Almost immediately, I also discovered velonews.com. It appeared to me to be a really well done site! Plus, the magazine content and the live content was nicely differentiated. There was real-time news on the site, and the magazine stuck with in-depth stories I could sit and consume over 20 minutes. Even better, just at the time I was starting Acquia, I discovered that the site was built with Drupal! I was in love. (I actually reached out to the webmaster - Kevin Hankens - to complement him. In the end, I decided he was so good at Drupal development I lured him away from VeloNews to come work at Acquia.)

Then, in February, 2008, Inside Communications - the publisher of VeloNews and other endurance magazines - was acquired by Falconhead Capital. As an entrepreneur, I appreciate the desire of business owners to have a profitable exit. So, kudos to them. But it turned out to be the beginning of a downhill slide for the rest of us.

VeloNews became part of Falconhead's portfolio company Competitor Group, which Falconhead was effectively assembling into the dominant endurance sports publication empire. Competitor Group started to run VeloNews as part of that empire - not as a magazine run by people who love pro cycling. Read "With attention to cost control, profit maximization, and finding operational synergies across all the publications in the portfolio.."

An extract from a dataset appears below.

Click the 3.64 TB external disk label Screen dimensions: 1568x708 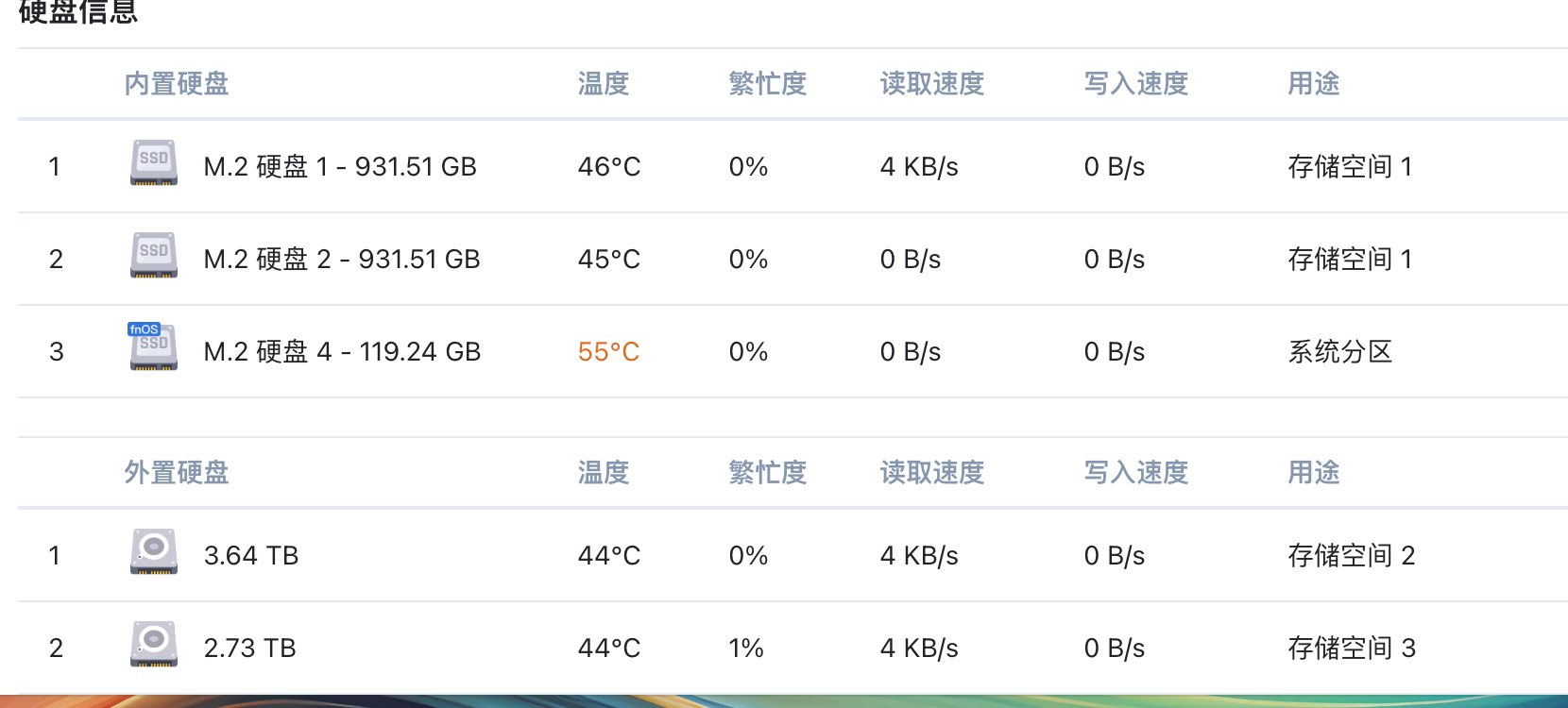tap(251, 556)
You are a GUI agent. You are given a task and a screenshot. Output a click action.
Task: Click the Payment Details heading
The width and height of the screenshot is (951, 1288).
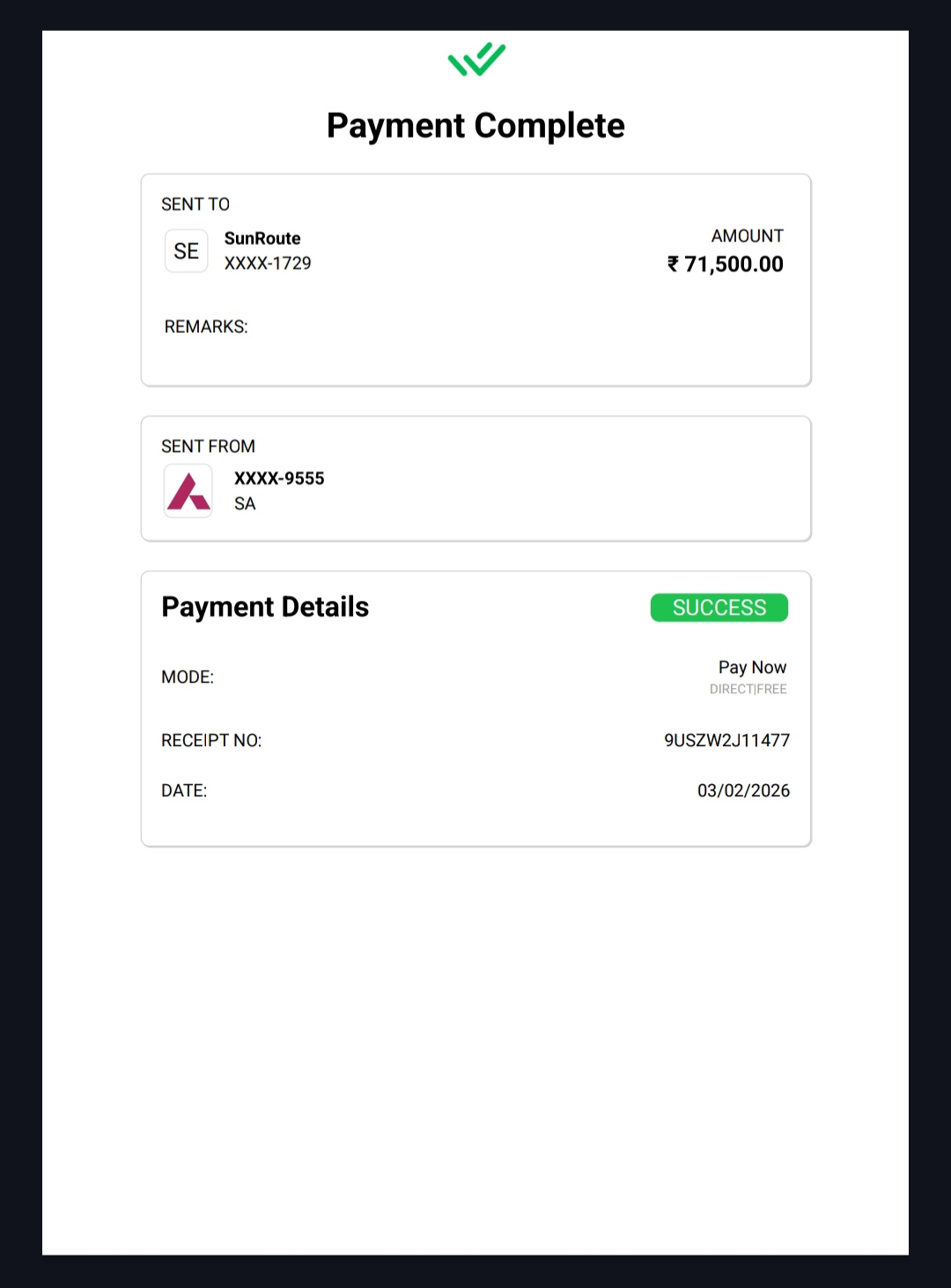[x=265, y=607]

So, a year after the deal, the magazine VeloNews gets a visual makeover. As part of it, the advertising content goes up, the editorial content goes down, some of the content starts to feel like it's product-placement by advertisers, and the number of issues got cut. Well, ok - it's print media, and I know this industry is challenged. I'll give them the benefit of the doubt. But, my affection started diminishing as the size and scope of the magazine started diminishing.

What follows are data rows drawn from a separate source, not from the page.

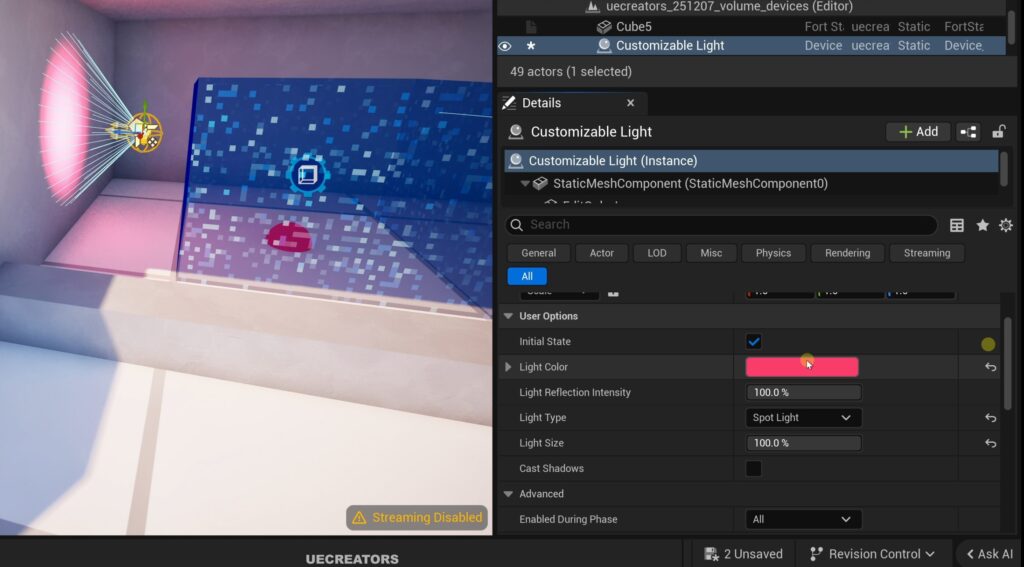The width and height of the screenshot is (1024, 567).
Task: Reset Light Type to default value
Action: 990,418
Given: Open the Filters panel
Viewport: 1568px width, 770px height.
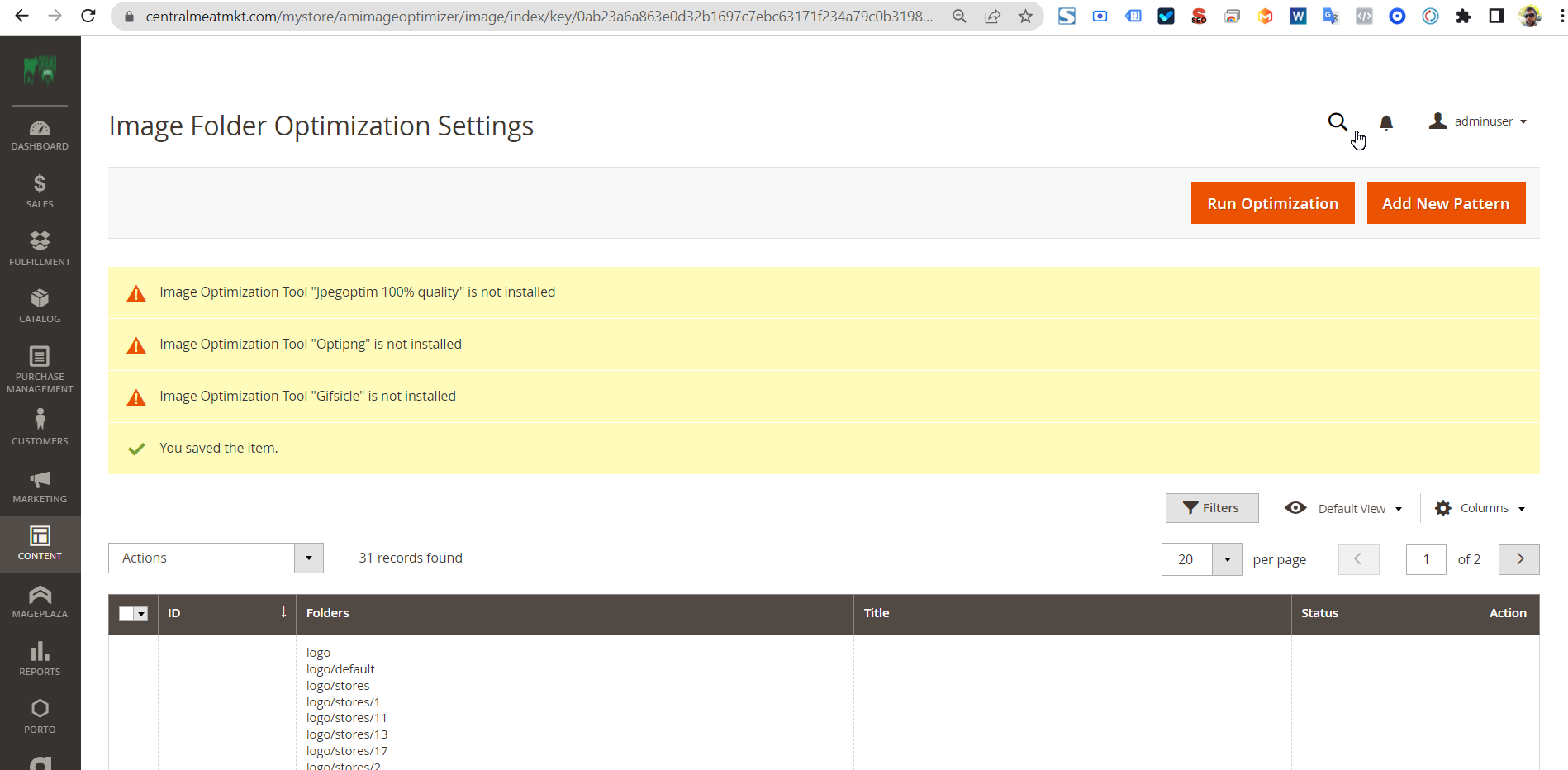Looking at the screenshot, I should point(1212,508).
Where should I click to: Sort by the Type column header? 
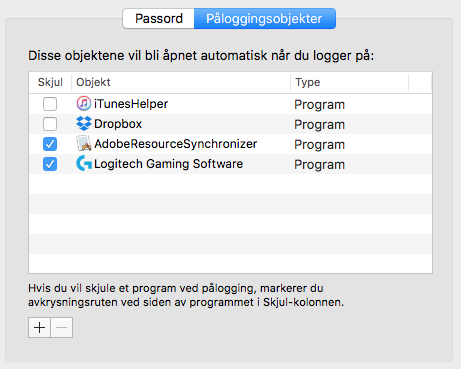point(350,82)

Then, a month ago VeloNews,com launched a new website. And it's a total letdown. It's boring. And though the home page seems to have most of the same sections, when you get to the secondary pages, it's totally obvious they cheaped-out on the website tech. (I went looking under the covers and -- sigh, it's WordPress. Which explains pretty much everything.) Not only is the tech sadly inadequate for the task, the content seems to be getting less and less interesting - just at the same time the magazine is going downhill, too.

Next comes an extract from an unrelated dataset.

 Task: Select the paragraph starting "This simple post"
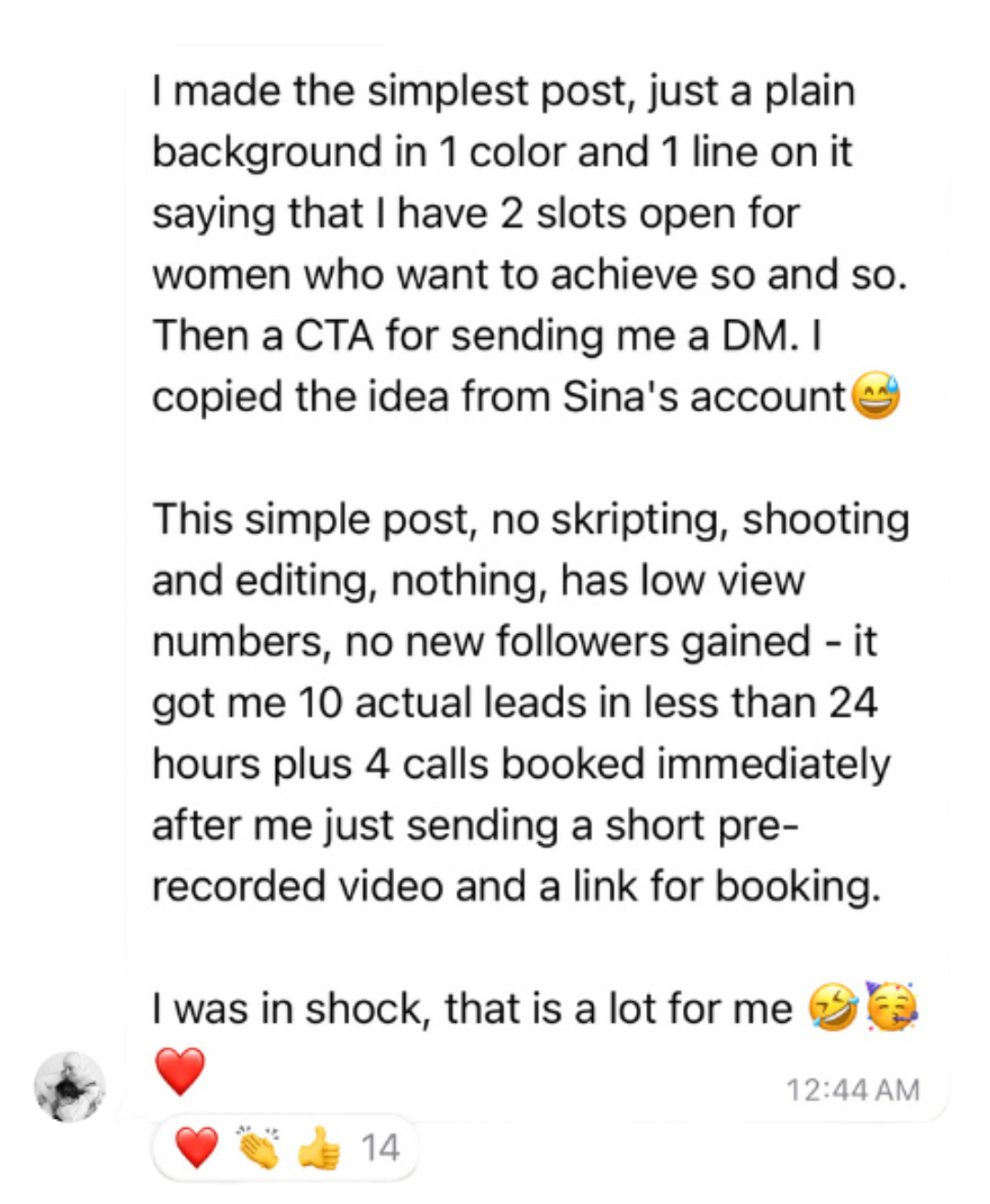(x=530, y=703)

And at the very same time, CyclingNews.com also put up a new site. Cyclingnews has always been my second choice - after VN. It has lots of news-y stuff, and is highly tuned into the European circuit. But it's old site was kludgy, didn't have a good RSS fees, and was too tough to consume. But it, too, was acquired a year or two ago, and...

Just at the time the VN site starts turning into the Lanterne Rouge, CyclingNews' new site leaps off the front of the peleton. The information content is dense, yet it's fast to navigate, graphically interesting -- and all of a sudden - my loyalties switched. Almost in a single day.

So, there it is. I've switched to cyclingnews as my online go-to. My print subscription still has a 12 more months to run before it expires, but when it does, if it continues on as it is now, I'll not renew it, and do without. About the only thing I'll miss is the 2-page bike race photos.

My love affair with VeloNews has officially come to an end. Maybe I deserve it; after all, I hired away Kevin. But I know about companies; Kevin's leaving would be a symptom of the changes being implemented by Competitor Group - not a cause.

This love is at an end, and I'm as heartbroken as someone can be who still loves a partner who has changed, and is leaving the relationship.